*TEXT SECTION*:
>> BEGIN

Archive for the ‘Clippings’ Category

Notes from the legal beat: May 7, 2014.

Wednesday, May 7th, 2014

Hand to God, I thought this was a joke at first: Bernie Tiede, who killed his “long-time companion” Marjorie Nugent and inspired Richard Linklater’s movie “Bernie”, has been freed from prison.

Special Judge Diane DeVasto agreed to let Tiede live with filmmaker Richard Linklater, who co-wrote and directed the movie and volunteered to take Tiede into his Austin home. Tiede will be under strict bond conditions.

In other news:

The decades-old murder convictions of three half brothers whose arrests were facilitated by a now discredited homicide detective were vacated in State Supreme Court in Brooklyn on Tuesday, as prosecutors acknowledged that the men had been deprived of fair trials because of a questionable witness.

And who was the “now discredited homicide detective”? Louis Scarcella. (I’m starting to think I need a “Scarcella” sub-category. And maybe an NYPD one as well.)

Obit watch: May 3, 2014.

>> END

*STATED TASK*: In the legal-beat notes above, with whom did the special judge agree to let Bernie Tiede live?

*MATERIAL PROVIDED*:
>> BEGIN

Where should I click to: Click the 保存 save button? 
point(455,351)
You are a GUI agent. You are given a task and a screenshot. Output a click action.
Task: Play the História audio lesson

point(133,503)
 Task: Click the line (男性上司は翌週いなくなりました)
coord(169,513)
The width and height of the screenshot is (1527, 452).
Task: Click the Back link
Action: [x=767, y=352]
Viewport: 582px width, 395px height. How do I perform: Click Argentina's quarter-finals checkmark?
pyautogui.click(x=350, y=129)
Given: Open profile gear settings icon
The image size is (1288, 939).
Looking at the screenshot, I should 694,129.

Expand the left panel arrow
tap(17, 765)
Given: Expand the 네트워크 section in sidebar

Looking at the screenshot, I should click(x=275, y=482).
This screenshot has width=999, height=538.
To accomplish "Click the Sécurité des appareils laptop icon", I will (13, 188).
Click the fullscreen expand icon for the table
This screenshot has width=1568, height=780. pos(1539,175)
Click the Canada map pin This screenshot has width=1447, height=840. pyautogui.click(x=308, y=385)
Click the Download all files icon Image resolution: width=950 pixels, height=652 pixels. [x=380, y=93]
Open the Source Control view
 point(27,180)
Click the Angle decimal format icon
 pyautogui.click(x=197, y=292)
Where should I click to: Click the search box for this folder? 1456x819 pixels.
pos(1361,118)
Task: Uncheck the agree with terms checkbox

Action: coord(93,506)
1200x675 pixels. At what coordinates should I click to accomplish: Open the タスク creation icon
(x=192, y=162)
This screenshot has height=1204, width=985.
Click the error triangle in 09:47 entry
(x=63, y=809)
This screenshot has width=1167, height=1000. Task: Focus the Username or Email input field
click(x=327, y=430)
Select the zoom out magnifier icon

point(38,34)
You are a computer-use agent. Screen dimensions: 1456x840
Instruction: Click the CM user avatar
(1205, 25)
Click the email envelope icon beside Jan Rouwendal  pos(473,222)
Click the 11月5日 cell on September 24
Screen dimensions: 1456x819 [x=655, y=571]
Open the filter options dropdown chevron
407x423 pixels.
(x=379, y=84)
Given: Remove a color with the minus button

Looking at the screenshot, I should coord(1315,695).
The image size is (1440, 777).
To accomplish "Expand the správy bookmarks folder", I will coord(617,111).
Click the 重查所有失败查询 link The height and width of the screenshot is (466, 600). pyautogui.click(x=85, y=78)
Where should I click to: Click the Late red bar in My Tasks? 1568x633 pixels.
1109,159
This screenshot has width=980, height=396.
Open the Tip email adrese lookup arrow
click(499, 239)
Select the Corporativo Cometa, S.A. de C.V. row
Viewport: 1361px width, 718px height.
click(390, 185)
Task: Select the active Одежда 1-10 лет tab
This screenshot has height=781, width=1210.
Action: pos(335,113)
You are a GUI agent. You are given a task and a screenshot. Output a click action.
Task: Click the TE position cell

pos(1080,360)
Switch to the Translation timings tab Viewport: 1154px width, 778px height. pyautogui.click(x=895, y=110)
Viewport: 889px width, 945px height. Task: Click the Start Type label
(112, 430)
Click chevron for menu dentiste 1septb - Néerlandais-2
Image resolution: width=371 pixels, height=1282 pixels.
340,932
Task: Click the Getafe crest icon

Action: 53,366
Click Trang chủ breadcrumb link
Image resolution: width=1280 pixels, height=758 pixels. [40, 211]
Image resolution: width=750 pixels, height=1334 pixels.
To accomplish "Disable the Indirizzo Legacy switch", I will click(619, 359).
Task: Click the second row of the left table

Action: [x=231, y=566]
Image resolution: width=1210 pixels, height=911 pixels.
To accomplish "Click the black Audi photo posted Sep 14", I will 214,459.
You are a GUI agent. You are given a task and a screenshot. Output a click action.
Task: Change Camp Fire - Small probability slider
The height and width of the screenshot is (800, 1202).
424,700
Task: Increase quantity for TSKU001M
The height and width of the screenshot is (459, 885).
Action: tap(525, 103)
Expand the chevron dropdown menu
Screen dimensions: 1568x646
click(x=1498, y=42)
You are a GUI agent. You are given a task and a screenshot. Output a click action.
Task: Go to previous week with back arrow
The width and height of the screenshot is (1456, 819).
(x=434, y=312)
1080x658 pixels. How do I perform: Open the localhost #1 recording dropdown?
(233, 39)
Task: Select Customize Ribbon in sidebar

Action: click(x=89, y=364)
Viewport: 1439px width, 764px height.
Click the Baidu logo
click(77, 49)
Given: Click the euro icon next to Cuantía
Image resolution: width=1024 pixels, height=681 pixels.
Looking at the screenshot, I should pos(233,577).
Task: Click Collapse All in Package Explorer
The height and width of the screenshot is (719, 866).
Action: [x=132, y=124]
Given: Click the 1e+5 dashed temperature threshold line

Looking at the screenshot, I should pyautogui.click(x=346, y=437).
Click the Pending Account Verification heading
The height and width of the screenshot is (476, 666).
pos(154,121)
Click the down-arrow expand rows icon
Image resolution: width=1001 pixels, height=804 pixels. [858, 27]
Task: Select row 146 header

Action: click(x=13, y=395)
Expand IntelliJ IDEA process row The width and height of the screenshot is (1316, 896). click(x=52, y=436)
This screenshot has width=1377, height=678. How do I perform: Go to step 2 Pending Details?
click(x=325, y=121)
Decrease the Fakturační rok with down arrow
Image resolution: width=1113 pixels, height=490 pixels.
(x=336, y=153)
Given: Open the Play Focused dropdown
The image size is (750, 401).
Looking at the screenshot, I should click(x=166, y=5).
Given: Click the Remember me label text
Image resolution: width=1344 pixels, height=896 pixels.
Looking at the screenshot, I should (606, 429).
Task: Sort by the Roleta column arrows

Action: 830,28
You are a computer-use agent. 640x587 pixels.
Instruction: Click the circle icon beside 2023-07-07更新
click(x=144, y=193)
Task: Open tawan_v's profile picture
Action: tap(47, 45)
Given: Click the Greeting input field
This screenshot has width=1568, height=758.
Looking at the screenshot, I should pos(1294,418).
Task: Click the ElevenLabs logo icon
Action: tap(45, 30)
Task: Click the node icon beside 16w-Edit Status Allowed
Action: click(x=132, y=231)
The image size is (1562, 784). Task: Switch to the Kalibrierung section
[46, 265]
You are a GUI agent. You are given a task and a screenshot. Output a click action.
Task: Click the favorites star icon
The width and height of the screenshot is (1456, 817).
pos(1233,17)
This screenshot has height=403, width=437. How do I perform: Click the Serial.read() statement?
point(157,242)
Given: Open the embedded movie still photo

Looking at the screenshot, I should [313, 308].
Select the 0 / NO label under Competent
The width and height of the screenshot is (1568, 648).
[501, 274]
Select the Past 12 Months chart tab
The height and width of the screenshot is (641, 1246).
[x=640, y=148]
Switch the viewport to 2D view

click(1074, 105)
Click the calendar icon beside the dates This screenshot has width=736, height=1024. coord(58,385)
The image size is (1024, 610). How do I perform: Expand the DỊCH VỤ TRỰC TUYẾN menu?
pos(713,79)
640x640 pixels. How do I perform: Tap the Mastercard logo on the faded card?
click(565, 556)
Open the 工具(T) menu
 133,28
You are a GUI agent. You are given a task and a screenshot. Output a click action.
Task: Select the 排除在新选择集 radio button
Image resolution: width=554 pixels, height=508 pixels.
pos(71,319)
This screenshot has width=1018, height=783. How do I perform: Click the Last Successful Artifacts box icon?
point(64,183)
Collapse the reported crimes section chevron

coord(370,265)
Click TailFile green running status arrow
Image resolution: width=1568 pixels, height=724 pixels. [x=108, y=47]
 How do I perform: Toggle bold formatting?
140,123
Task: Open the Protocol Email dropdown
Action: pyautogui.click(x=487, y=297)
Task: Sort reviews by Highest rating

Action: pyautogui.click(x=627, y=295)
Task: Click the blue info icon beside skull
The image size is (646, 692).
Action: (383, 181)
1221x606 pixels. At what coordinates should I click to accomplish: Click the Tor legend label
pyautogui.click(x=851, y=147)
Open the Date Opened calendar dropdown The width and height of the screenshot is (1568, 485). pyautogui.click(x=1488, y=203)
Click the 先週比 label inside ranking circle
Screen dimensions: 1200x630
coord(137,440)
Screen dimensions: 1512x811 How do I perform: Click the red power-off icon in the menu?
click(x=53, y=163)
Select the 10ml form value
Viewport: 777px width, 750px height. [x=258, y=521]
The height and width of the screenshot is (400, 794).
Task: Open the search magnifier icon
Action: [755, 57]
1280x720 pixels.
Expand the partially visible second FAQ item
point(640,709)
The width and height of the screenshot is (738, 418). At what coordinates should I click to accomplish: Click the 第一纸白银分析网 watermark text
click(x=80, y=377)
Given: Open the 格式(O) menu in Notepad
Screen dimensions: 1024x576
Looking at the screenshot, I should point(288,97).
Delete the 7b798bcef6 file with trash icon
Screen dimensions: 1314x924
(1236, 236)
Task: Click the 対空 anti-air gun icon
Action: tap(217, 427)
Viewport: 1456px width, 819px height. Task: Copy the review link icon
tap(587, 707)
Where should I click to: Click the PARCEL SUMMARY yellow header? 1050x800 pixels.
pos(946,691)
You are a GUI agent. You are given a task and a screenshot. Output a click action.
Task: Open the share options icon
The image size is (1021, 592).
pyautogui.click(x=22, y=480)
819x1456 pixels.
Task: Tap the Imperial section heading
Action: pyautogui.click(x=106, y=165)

>> END

*RESPONSE TO THIS EXERCISE*: Filmmaker Richard Linklater, in his Austin home.